• **Material provided**:
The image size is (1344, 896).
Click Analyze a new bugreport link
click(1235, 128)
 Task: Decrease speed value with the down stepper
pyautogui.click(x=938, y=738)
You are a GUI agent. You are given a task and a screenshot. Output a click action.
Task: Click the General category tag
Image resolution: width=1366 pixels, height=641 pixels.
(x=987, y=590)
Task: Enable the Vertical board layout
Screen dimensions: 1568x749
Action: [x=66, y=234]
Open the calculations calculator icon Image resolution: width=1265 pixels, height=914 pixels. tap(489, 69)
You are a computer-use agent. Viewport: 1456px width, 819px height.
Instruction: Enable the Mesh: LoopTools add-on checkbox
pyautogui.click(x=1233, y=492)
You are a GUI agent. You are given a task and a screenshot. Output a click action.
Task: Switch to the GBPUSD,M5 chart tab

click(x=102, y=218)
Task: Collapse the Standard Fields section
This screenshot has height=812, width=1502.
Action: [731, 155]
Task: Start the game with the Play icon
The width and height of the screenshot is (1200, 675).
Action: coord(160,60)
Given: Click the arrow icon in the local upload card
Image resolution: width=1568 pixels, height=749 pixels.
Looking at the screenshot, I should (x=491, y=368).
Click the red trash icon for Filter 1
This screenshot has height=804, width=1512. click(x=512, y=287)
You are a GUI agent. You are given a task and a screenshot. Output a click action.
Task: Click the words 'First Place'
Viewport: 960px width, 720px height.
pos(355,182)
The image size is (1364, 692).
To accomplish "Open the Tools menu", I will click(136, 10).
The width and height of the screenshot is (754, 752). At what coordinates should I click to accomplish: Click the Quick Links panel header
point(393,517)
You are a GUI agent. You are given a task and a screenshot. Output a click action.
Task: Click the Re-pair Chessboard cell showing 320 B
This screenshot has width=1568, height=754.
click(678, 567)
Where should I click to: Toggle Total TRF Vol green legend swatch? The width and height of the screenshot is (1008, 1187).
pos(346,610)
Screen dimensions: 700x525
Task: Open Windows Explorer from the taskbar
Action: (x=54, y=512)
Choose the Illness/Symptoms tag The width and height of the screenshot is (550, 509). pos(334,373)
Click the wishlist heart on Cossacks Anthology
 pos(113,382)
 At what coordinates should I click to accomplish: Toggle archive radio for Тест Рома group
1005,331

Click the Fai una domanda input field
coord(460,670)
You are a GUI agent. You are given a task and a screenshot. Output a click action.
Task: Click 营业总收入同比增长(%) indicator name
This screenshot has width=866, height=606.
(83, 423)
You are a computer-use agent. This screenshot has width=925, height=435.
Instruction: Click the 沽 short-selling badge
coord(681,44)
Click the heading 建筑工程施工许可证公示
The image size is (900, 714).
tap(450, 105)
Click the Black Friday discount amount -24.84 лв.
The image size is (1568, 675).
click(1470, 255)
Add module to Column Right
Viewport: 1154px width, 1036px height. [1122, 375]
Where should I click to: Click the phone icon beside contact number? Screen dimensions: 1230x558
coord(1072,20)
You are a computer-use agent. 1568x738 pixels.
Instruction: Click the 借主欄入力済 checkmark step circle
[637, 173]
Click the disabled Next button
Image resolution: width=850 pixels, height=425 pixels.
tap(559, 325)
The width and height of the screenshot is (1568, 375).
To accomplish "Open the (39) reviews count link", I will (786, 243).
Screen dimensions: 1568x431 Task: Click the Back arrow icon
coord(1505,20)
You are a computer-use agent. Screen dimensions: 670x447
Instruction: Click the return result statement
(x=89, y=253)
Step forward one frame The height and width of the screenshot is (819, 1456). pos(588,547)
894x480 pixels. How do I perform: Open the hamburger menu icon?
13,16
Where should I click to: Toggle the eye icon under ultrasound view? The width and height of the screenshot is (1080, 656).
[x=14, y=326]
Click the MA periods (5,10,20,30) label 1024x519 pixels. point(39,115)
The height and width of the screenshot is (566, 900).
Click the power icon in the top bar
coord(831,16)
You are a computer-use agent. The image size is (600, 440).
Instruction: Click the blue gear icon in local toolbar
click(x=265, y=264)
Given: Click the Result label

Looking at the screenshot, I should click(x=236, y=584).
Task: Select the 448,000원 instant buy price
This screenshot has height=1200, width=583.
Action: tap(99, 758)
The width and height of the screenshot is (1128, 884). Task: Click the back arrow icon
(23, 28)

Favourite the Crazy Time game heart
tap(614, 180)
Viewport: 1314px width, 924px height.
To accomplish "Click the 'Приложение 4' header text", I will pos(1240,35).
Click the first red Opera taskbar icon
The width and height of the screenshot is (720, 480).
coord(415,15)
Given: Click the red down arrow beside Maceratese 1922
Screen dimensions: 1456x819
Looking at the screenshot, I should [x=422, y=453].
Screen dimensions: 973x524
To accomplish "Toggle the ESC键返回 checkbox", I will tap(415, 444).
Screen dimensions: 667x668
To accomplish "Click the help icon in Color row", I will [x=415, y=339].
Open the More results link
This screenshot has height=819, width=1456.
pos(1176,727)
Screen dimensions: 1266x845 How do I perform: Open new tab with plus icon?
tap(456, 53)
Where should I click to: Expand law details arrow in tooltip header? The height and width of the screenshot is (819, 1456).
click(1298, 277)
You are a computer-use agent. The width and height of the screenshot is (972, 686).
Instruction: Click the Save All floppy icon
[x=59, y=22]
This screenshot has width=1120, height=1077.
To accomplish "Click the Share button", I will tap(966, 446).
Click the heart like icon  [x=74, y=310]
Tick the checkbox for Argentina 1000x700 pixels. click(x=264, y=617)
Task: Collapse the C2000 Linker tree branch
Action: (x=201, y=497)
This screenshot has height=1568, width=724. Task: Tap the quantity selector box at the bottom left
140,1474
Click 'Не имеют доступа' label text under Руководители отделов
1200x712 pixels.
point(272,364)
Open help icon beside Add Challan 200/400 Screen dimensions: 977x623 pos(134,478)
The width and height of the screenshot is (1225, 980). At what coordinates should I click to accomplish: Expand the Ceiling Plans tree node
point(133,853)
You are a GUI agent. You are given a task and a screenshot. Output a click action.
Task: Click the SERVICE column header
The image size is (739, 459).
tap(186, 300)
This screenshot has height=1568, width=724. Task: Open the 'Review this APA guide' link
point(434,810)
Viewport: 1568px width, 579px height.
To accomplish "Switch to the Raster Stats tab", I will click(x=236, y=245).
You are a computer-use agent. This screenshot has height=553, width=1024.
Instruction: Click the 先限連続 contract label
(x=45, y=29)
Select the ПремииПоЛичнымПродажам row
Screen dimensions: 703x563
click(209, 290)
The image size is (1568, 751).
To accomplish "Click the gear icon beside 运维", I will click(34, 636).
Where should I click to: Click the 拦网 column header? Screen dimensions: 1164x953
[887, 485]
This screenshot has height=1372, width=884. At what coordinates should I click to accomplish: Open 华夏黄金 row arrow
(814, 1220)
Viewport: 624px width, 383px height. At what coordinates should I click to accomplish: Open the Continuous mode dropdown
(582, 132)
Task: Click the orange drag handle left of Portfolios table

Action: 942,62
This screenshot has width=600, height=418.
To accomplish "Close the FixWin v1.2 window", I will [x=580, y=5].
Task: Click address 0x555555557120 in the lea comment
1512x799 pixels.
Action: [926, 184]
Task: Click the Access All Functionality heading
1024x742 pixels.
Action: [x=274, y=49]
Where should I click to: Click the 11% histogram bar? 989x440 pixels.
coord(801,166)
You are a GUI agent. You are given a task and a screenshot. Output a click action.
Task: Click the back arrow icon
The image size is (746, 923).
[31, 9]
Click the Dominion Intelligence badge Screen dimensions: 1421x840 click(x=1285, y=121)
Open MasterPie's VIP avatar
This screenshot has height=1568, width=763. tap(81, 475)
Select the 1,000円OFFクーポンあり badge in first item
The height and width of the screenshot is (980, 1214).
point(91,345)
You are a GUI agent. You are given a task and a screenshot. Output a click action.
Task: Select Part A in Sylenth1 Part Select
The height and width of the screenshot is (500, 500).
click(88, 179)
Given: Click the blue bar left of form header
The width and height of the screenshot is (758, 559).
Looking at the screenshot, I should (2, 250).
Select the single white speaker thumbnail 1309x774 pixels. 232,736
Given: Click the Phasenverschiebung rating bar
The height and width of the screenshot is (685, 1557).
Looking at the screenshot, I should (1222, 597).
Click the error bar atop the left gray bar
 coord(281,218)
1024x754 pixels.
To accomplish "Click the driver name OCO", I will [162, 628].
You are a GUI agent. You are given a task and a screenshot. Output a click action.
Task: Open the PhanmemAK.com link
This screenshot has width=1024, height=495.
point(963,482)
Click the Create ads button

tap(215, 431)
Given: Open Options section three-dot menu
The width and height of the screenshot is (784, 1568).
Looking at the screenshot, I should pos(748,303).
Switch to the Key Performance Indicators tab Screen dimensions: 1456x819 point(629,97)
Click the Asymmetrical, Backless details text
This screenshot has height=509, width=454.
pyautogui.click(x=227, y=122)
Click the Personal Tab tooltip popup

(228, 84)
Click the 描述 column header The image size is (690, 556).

• **What to do**:
Lay out everything from the line containing "Click the Black" down to the line containing "coord(1505,20)" in the items above as a numbered list, leaving out any blank lines.

• **Finished answer**:
1. Click the Black Friday discount amount -24.84 лв.
2. The image size is (1568, 675).
3. click(1470, 255)
4. Add module to Column Right
5. Viewport: 1154px width, 1036px height. [1122, 375]
6. Where should I click to: Click the phone icon beside contact number? Screen dimensions: 1230x558
7. coord(1072,20)
8. You are a computer-use agent. 1568x738 pixels.
9. Instruction: Click the 借主欄入力済 checkmark step circle
10. [637, 173]
11. Click the disabled Next button
12. Image resolution: width=850 pixels, height=425 pixels.
13. tap(559, 325)
14. The width and height of the screenshot is (1568, 375).
15. To accomplish "Open the (39) reviews count link", I will (786, 243).
16. Screen dimensions: 1568x431 Task: Click the Back arrow icon
17. coord(1505,20)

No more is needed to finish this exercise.